Collaborated nanosecond lasers processing of crude graphene oxide for superior supercapacitive performance

Abstract

Laser processing of supercapacitor electrodes is a simple, accurate and fast method for planner, binder-free and flexible devices fabrication. In this context, two nanosecond lasers of 355 and 1064 nm were applied to process graphene oxide separately in a single step and successively in subsequent two step. The injection of Ar gas during laser writing enables maximum reduction with a minimal thinning effect. Energy Dispersive X-ray spectroscopy (EDX) measurement showed a high reduction degree and oxygen contents of nearly zero due to high deposited laser power and induced plasma for the 1064 nm laser. Moreover, two step laser writing promoted a highly crystalline layered graphene despite the applied ambient conditions. The electrochemical characterization was applied via 2 and 3-electrodes setup in H2SO4 (1 M) electrolyte, laser-induced graphene (LIG) electrodes achieved 633.3 and 345.5 mF/cm2 at 0.5 and 5 mA/cm2, respectively.

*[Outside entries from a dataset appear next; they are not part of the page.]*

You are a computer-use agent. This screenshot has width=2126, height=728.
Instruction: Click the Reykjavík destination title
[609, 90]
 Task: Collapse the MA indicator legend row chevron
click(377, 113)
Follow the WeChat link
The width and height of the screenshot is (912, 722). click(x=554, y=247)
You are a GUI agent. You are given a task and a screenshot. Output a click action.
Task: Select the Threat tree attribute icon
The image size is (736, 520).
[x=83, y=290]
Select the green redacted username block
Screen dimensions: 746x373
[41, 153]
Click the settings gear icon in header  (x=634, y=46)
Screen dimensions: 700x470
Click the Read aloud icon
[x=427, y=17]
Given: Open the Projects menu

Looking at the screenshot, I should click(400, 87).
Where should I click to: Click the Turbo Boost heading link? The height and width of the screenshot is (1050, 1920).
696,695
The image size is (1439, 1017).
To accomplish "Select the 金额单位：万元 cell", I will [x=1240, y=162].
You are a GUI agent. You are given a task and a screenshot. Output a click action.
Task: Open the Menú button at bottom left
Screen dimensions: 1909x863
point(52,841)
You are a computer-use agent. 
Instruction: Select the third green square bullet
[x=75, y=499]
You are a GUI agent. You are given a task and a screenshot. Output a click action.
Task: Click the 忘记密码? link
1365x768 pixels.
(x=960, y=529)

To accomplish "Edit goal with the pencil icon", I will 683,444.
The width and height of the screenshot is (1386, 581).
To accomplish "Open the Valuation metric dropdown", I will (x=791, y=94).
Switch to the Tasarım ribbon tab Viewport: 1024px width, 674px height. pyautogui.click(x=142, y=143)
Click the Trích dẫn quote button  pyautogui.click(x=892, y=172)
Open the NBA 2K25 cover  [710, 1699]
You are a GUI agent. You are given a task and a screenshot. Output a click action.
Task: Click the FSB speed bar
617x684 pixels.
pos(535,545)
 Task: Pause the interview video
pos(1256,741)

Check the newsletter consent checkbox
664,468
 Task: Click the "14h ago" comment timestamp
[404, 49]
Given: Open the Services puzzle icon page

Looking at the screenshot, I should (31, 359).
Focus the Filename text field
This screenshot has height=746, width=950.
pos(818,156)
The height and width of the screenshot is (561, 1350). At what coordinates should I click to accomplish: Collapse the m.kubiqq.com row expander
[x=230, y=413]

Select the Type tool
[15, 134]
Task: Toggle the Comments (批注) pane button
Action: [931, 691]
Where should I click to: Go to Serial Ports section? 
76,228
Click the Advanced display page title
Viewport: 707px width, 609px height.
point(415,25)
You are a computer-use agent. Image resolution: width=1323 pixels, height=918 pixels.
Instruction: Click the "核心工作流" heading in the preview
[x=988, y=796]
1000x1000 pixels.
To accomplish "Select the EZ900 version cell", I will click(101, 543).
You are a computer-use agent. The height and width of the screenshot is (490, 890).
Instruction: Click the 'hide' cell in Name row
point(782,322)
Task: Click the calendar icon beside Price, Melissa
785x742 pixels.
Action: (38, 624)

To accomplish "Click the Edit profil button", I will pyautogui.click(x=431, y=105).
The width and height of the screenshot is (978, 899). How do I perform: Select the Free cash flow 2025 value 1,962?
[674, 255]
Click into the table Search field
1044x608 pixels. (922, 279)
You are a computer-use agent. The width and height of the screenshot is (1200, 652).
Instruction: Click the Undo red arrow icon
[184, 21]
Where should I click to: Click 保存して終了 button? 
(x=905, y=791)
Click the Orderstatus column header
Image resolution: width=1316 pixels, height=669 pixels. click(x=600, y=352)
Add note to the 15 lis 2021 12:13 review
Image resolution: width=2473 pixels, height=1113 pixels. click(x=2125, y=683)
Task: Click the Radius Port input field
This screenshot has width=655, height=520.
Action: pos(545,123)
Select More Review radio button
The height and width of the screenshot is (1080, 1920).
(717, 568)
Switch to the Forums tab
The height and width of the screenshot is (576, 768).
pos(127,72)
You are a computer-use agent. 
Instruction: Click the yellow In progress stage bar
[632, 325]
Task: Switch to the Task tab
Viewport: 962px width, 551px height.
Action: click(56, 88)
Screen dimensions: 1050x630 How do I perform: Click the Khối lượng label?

Besides, energy and power densities of about 88 μWh/cm2 (at 0.5 mA/cm2) and 2500 μW/cm2 (at 5 mA/cm2), respectively. These values are several orders of magnitudes higher than previous reports of laser-processed crude graphene thanks to nanosecond laser interactions. The retention of capacitance was 114 % after 2000 cycles due to H2SO4 electrolyte doping process. In addition, different laser processing interactions and subsequent application impact on electrochemical performance were studied. LIG samples were examined via scanning electron microscopy, EDX, Raman spectroscopy and x-ray diffraction, Brunauer–Emmett–Teller, high-resolution transmission electron microscope. This LIG's outstanding electrochemical performance will enable near-battery energy values when considering a faradic additive.